__What this task involves__. Reproduce the records from the line with "You are a computer-use agent." through the end of the records, swapping "purple" for "violet" and changing nothing else. Leave out the pictures.

(Pointing records for text and elements)
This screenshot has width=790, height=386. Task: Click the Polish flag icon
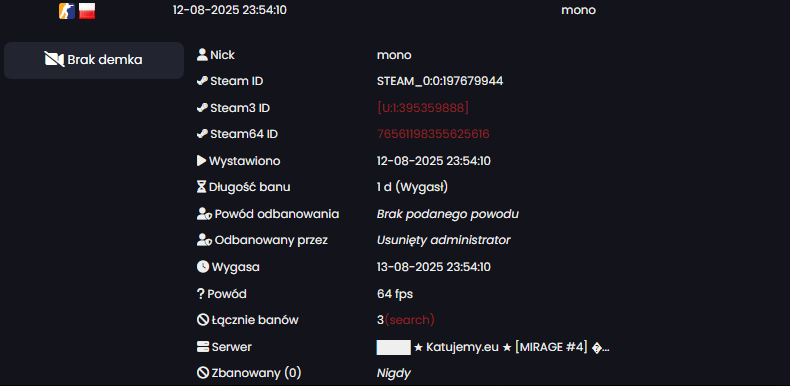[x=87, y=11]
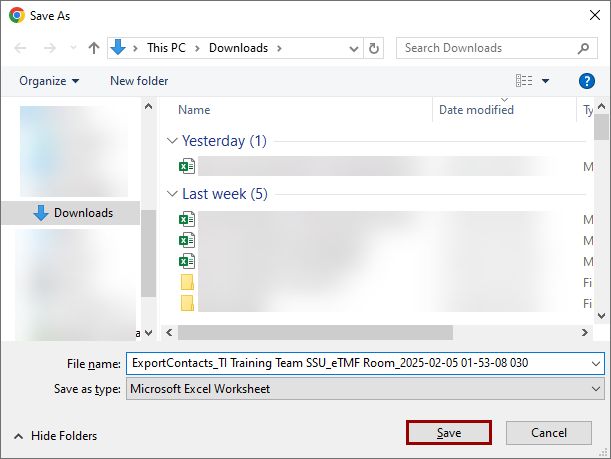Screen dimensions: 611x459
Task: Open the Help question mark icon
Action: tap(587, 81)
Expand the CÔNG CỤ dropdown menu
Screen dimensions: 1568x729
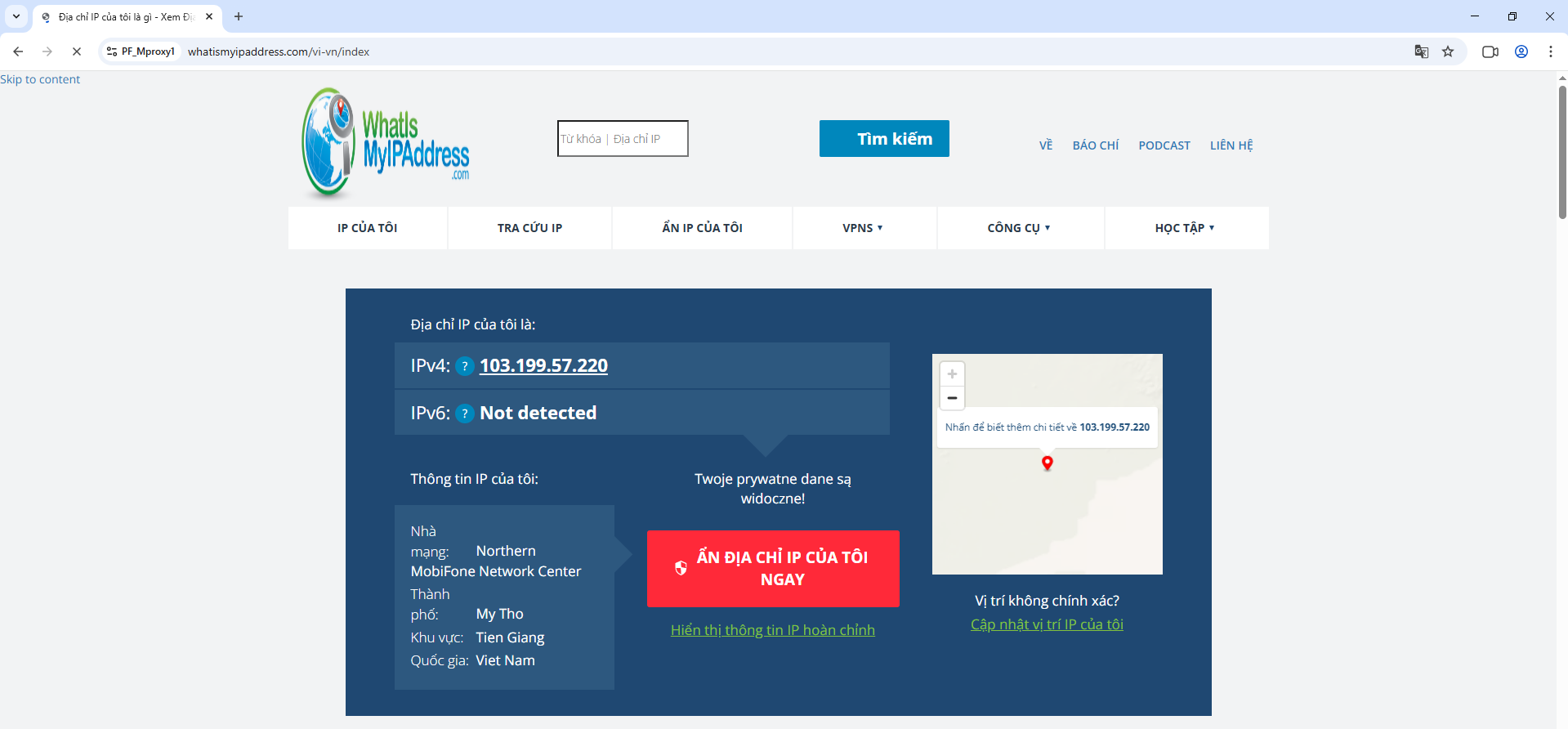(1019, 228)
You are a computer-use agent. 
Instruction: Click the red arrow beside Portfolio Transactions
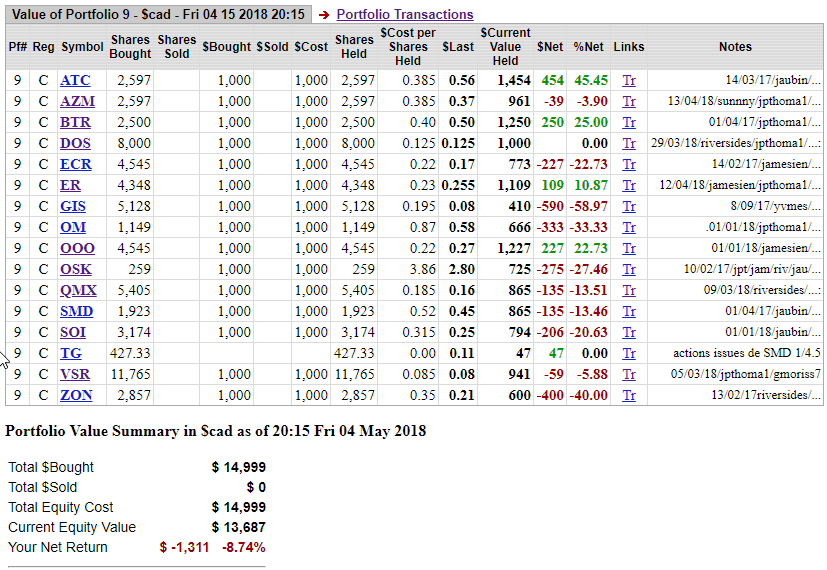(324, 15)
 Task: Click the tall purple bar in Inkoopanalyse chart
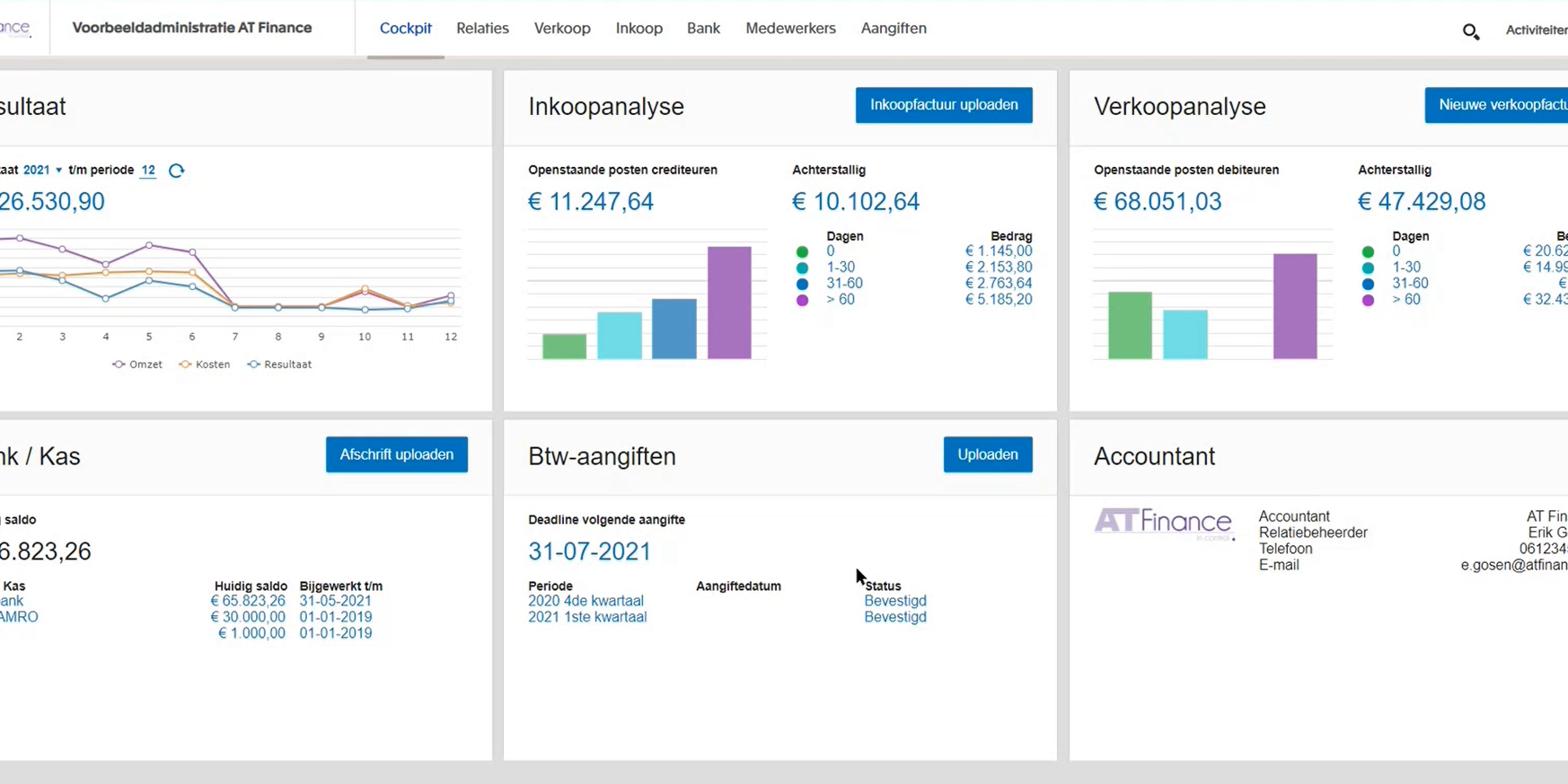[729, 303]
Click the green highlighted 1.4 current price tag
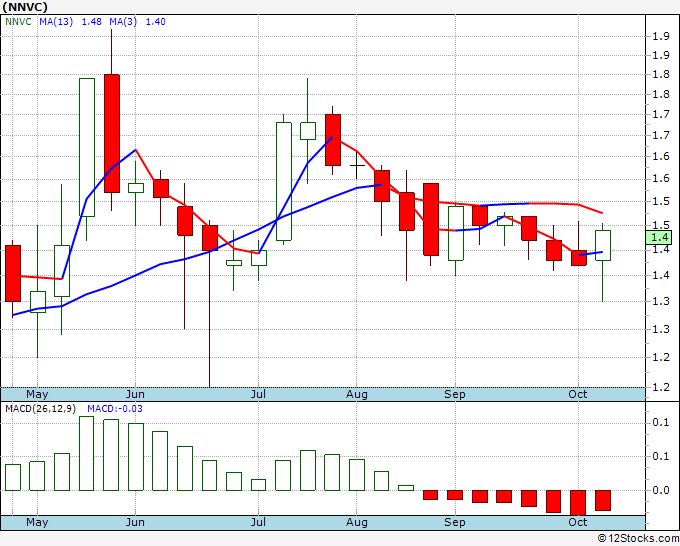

__Answer to the exercise__.
You are a computer-use agent. 
Instruction: Click the red arrow beside Portfolio Transactions
(324, 15)
 Task: Click the tall violet bar in Inkoopanalyse chart
[729, 303]
Click the green highlighted 1.4 current price tag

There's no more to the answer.